____ 読解文

法隆寺東院鐘楼、法隆寺東院伝法堂

―法隆寺東院鐘楼―
ほうりゅうじとういんしょうろう
国宝 1955年指定

―法隆寺東院伝法堂―
ほうりゅうじとういんでんぽうどう
国宝 1951年指定

奈良県生駒郡斑鳩町


 飛鳥時代の推古天皇15年(607年)に聖徳太子が創建して以降、法灯を守り続けてきた法隆寺。現在の境内は飛鳥時代から奈良時代初頭にかけて整備された「西院(さいいん)伽藍」と、奈良時代の中期に創建された「東院(とういん)伽藍」に大別される。そのうち東院伽藍は「夢殿(ゆめどの)」を中心として、諸堂と廻廊が取り囲む構成である。廻廊外の北西に聳える「東院鐘楼」は、平安時代末期の古材を利用して鎌倉時代前期に築かれたものであり、袴腰(はかまごし)付きの鐘楼として現存最古であることから国宝に指定されている。また廻廊外の北に建つ「東院伝法堂」は奈良時代の邸宅を仏堂に改築したもので、古代貴族の住居を知る上で貴重な史料であることから国宝に指定されている。

________
____ 抽出データ

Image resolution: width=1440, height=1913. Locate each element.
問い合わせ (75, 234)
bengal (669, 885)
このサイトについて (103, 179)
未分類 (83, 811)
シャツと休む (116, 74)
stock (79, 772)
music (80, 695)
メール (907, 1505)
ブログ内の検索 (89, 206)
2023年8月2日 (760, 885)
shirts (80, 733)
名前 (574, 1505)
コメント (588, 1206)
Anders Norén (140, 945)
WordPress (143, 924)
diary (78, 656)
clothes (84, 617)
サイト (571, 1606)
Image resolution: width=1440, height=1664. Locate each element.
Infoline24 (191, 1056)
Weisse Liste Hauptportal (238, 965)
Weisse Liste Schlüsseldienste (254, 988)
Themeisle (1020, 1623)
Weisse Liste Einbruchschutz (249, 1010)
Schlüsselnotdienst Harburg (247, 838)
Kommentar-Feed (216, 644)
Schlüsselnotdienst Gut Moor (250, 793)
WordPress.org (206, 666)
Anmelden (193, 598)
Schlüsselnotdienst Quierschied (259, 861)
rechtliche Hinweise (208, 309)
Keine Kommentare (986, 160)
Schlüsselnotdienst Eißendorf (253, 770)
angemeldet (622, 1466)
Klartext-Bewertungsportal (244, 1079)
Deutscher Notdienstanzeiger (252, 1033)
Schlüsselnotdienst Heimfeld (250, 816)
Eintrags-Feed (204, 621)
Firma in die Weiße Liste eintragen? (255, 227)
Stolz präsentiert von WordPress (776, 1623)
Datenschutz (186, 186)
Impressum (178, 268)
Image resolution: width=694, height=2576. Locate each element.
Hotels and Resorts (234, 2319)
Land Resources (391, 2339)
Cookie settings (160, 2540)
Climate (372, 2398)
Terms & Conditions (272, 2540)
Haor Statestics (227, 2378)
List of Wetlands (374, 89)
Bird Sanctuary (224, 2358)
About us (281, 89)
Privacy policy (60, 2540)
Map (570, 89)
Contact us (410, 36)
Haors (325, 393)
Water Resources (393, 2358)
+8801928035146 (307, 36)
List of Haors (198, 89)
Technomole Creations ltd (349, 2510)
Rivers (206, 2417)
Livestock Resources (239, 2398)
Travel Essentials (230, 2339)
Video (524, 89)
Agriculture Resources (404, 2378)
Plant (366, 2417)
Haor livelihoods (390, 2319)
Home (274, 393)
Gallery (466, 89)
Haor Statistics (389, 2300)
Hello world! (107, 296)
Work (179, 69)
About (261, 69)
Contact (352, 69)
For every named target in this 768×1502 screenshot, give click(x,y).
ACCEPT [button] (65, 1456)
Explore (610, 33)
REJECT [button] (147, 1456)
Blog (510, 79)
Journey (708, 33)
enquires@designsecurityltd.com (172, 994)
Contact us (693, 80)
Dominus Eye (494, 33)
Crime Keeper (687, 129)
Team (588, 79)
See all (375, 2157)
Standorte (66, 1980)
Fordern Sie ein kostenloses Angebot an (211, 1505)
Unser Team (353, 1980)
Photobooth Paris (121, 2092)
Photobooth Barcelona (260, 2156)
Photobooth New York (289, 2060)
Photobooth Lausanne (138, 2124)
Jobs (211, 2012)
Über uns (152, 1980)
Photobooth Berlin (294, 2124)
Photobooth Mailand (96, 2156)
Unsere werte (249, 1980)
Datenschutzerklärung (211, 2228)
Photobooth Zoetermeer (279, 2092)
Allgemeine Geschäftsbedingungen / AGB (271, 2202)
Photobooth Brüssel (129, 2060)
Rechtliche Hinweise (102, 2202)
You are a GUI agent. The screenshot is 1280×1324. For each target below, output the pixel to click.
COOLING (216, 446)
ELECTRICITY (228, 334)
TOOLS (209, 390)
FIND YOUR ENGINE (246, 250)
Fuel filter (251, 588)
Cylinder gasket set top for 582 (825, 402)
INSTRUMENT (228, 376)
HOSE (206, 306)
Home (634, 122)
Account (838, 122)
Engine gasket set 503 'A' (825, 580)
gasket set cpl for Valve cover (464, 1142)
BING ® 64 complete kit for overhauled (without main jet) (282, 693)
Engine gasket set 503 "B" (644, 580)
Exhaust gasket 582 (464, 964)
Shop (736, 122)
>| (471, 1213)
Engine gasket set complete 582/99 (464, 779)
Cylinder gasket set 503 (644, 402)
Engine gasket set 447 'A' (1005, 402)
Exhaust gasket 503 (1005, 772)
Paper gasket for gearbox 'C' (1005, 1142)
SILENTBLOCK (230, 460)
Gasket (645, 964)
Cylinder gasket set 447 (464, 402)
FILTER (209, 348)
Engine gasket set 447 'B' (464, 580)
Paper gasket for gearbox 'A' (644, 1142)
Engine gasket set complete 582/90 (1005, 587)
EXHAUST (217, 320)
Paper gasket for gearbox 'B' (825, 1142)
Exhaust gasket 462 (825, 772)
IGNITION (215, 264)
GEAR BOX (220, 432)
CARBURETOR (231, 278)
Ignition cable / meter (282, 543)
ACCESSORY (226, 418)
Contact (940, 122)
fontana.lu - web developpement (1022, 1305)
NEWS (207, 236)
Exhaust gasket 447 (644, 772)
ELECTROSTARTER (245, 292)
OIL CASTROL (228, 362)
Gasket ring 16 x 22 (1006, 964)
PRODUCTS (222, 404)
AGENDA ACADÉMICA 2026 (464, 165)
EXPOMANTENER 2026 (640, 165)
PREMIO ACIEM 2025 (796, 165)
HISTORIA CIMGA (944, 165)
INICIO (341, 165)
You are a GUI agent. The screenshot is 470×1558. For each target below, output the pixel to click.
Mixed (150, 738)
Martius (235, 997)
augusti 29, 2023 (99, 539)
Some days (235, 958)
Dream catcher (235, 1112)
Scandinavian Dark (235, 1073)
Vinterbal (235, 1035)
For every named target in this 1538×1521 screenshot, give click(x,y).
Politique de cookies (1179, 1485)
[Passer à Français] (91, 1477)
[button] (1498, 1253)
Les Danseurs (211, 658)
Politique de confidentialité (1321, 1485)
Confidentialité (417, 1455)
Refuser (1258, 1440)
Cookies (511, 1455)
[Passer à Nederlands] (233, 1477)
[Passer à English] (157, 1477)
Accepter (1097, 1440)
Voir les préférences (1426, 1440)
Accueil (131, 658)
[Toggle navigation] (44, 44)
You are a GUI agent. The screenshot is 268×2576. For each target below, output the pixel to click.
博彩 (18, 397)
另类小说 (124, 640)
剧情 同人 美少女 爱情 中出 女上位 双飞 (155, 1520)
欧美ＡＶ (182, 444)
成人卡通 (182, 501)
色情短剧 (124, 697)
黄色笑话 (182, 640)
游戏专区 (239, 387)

________

作業指示 — 法隆寺東院の文章を、最後の文の後から書き進めてください。 上のリストは、法隆寺東院の文章とは別の出典から取られたものです。

出力 —
正面から「東院鐘楼」を望む
上層内部には奈良時代の梵鐘(重要文化財)が吊るされている

 「東院鐘楼」は夢殿の北側に位置する「舎利殿及び絵殿」(重要文化財)と、その北側に位置する「東院伝法堂」の中間西側に東面して建つ。天平宝字五年(761年)の『法隆寺東院資財帳』には記述がなく、歴代別当が記した『法隆寺別当次第』に応保三年(1163年)の建立とあるのが文献上での初見である。現存のものは鎌倉時代の特徴を見せているが、部分的に応保の頃のものと見られる部材も残っており、平安時代末期に築かれた鐘楼を鎌倉時代前期に部材の大部分を取り換えて再建したものと考えられている。その後、桃山時代に小屋組や妻飾を改め、江戸時代には袴腰の下に地覆石を入れ、全面漆喰塗であった腰袴の下方三分の二を板張にするなどの変更を受けて今に見られる姿となった。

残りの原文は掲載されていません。